===== Extracted data

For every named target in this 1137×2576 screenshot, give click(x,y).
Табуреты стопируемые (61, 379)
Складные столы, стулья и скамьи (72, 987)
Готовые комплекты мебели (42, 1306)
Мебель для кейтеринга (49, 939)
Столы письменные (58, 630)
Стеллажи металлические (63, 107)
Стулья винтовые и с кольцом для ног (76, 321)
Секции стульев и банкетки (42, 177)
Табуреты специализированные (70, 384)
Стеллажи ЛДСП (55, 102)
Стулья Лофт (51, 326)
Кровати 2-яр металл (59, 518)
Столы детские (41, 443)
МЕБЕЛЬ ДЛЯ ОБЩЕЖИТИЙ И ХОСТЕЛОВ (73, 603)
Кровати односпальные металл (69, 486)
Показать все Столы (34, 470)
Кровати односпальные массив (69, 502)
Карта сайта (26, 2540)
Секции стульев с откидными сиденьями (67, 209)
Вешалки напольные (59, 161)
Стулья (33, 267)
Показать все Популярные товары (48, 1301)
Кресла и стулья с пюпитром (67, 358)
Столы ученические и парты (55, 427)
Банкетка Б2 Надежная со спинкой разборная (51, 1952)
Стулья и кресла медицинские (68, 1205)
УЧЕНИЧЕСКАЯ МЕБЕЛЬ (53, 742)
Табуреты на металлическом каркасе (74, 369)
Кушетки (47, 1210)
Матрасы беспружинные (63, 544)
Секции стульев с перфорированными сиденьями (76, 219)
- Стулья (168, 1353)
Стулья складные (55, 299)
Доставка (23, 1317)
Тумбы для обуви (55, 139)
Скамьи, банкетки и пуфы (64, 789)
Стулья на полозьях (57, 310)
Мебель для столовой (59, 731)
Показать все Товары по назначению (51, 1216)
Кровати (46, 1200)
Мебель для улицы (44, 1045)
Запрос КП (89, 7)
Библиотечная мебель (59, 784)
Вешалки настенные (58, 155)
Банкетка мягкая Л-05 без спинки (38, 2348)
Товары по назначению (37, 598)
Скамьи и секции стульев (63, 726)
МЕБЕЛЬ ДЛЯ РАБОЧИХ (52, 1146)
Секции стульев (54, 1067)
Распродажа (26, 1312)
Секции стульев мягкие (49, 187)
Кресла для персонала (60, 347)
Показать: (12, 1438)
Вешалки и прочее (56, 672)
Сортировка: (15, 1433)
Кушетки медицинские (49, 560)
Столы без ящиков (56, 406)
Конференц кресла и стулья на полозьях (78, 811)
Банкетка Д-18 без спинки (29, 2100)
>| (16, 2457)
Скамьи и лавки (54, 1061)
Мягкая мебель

==========

[Work item]
The answer must be every line of the data that holds the word "Показать".

[Result below]
Показать все Столы (34, 470)
Показать все Популярные товары (48, 1301)
Показать все Товары по назначению (51, 1216)
Показать: (12, 1438)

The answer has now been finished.